Stated problem - Reproduce each of the following items line for line, with no changes.

Record list -
● ● ● ●

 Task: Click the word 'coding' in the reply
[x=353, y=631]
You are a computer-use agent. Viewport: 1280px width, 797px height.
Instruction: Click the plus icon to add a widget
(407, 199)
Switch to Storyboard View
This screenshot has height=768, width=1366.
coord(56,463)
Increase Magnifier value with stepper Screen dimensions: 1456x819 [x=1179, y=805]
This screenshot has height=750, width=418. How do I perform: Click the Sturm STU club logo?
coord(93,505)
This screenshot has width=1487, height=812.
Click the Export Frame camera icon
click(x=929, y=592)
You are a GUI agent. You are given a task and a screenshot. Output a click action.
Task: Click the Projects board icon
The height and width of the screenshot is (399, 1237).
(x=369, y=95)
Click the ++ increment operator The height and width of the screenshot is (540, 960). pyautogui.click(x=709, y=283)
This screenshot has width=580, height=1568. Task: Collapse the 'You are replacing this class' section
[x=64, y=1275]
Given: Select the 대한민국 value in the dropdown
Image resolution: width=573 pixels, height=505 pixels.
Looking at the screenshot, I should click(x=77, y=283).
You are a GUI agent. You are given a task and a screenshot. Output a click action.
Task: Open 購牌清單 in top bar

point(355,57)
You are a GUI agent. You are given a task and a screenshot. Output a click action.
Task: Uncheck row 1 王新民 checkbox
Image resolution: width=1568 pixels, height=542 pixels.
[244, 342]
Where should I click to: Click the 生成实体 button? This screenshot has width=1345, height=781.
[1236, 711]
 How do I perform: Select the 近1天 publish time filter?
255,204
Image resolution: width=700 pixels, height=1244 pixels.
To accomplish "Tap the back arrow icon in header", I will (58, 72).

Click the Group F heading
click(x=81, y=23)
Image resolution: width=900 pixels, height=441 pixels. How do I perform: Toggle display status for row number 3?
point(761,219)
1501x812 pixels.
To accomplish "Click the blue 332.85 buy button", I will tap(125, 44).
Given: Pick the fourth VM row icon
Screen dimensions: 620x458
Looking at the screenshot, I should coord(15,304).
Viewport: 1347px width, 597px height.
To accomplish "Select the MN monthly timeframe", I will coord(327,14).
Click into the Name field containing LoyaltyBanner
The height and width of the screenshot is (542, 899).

● ● ● ●

Output of the exercise -
 Task: Click the word 'coding' in the reply
[x=353, y=631]
You are a computer-use agent. Viewport: 1280px width, 797px height.
Instruction: Click the plus icon to add a widget
(407, 199)
Switch to Storyboard View
This screenshot has height=768, width=1366.
coord(56,463)
Increase Magnifier value with stepper Screen dimensions: 1456x819 [x=1179, y=805]
This screenshot has height=750, width=418. How do I perform: Click the Sturm STU club logo?
coord(93,505)
This screenshot has width=1487, height=812.
Click the Export Frame camera icon
click(x=929, y=592)
You are a GUI agent. You are given a task and a screenshot. Output a click action.
Task: Click the Projects board icon
The height and width of the screenshot is (399, 1237).
(x=369, y=95)
Click the ++ increment operator The height and width of the screenshot is (540, 960). pyautogui.click(x=709, y=283)
This screenshot has width=580, height=1568. Task: Collapse the 'You are replacing this class' section
[x=64, y=1275]
Given: Select the 대한민국 value in the dropdown
Image resolution: width=573 pixels, height=505 pixels.
Looking at the screenshot, I should click(x=77, y=283).
You are a GUI agent. You are given a task and a screenshot. Output a click action.
Task: Open 購牌清單 in top bar

point(355,57)
You are a GUI agent. You are given a task and a screenshot. Output a click action.
Task: Uncheck row 1 王新民 checkbox
Image resolution: width=1568 pixels, height=542 pixels.
[244, 342]
Where should I click to: Click the 生成实体 button? This screenshot has width=1345, height=781.
[1236, 711]
 How do I perform: Select the 近1天 publish time filter?
255,204
Image resolution: width=700 pixels, height=1244 pixels.
To accomplish "Tap the back arrow icon in header", I will (58, 72).

Click the Group F heading
click(x=81, y=23)
Image resolution: width=900 pixels, height=441 pixels. How do I perform: Toggle display status for row number 3?
point(761,219)
1501x812 pixels.
To accomplish "Click the blue 332.85 buy button", I will tap(125, 44).
Given: Pick the fourth VM row icon
Screen dimensions: 620x458
Looking at the screenshot, I should coord(15,304).
Viewport: 1347px width, 597px height.
To accomplish "Select the MN monthly timeframe", I will coord(327,14).
Click into the Name field containing LoyaltyBanner
The height and width of the screenshot is (542, 899).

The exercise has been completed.